I still had a problem though, I had no idea what my body looked like. I had thrown out all of my mirrors and scales. I had endured years of being told by my family and bullies that I was fat, and doctors that I was too thin. I had scars all over my legs and purple stretch marks from being forced to put on weight in hospital too quickly. I did everything I could to cover them up, I bleached my skin with peroxide and lemon juice, I tried every tanning product to cover it but nothing would work.

When I went in with my (now) girlfriend to get my scars covered up with a gorgeous cupcake tattoo, the artist sneered at me and said something about ‘typical teenage girls, always looking for attention’. I rolled my eyes and didn’t bother arguing. Buzzing filled my ears and I focused instead on the sensation of the needle dragging across my skin. I loved every second of it, and the result was beautiful. I started getting tattooed on every part of myself that I previously hated. My thighs, my hips, my arms.

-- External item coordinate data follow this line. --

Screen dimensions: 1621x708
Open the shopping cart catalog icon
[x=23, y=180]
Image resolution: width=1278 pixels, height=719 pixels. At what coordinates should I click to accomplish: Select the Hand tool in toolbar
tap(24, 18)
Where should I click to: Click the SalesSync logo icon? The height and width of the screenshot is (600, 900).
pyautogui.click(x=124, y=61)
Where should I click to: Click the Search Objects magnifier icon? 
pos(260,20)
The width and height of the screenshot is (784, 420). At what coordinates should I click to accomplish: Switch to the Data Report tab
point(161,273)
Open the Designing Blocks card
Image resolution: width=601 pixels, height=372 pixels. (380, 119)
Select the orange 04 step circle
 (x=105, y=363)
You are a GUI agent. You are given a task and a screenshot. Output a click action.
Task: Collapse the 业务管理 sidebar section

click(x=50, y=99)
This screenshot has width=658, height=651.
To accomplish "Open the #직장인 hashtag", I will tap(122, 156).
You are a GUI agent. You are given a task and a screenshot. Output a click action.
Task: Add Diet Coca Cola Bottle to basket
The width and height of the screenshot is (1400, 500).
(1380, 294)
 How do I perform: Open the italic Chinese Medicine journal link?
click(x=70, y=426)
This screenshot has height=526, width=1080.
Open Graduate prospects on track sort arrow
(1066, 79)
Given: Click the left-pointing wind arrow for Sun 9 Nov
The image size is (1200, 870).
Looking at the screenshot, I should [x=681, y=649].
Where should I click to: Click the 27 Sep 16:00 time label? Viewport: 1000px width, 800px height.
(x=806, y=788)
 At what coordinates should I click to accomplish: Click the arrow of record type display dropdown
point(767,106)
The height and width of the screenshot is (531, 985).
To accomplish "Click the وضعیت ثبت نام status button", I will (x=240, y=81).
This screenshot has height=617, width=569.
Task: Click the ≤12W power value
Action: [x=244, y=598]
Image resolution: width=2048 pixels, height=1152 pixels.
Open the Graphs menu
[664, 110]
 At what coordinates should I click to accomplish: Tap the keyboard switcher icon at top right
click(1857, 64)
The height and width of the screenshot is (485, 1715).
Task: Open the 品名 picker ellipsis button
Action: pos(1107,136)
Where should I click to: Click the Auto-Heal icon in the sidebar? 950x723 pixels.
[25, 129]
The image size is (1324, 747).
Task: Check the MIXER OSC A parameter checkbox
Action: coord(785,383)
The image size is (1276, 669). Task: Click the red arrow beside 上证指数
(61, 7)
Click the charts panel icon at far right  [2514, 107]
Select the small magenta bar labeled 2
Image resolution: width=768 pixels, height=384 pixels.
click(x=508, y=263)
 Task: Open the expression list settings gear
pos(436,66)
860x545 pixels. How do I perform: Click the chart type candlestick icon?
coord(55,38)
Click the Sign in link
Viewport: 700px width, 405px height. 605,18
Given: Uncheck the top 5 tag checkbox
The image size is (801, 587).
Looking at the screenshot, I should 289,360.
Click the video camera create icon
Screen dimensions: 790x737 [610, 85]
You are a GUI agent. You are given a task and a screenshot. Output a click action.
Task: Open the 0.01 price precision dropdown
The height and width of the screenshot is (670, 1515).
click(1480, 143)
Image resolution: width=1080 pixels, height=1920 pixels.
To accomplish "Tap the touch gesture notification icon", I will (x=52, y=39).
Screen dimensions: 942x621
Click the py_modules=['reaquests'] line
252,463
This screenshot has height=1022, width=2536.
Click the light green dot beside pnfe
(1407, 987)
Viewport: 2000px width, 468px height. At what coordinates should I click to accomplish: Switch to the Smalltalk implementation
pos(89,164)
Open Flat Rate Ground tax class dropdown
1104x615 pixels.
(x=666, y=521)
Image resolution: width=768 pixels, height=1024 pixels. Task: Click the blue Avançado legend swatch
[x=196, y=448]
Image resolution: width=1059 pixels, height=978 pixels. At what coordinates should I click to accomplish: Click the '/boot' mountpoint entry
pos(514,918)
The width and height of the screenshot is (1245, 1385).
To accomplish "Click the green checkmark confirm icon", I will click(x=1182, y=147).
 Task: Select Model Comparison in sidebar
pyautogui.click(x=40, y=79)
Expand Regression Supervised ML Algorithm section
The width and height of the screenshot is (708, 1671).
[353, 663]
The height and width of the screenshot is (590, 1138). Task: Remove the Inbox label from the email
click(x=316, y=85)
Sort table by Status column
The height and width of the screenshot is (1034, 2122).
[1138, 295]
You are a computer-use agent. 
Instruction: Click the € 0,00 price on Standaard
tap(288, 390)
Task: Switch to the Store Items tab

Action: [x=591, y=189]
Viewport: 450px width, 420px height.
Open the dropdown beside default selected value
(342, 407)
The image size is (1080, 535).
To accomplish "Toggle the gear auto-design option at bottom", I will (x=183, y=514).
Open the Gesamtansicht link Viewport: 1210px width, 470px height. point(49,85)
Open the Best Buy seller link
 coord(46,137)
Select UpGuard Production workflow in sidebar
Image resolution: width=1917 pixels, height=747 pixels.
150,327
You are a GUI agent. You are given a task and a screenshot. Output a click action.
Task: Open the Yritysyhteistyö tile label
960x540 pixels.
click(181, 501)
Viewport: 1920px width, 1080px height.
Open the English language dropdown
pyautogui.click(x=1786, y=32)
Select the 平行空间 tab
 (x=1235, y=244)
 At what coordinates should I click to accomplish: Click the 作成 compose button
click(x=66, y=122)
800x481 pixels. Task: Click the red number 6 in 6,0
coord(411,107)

My tattoos slowly started turning into a suit of armor. Yes it makes me stand out, and it is usually the first thing that people comment on when they meet me. For some reason though, having people comment on something that I chose myself is easier for me to handle. It is something that I can hide behind.

I still have problems with BDD (body dysmorphia disorder) and relapse from time to time. I obsess over photos of myself and spend far too long poring over every detail in the mirror. I have no idea what my body looks like. Having designs that I hand-picked myself however, bring all of the separate features back into one frame. It helps, and I can’t regret that.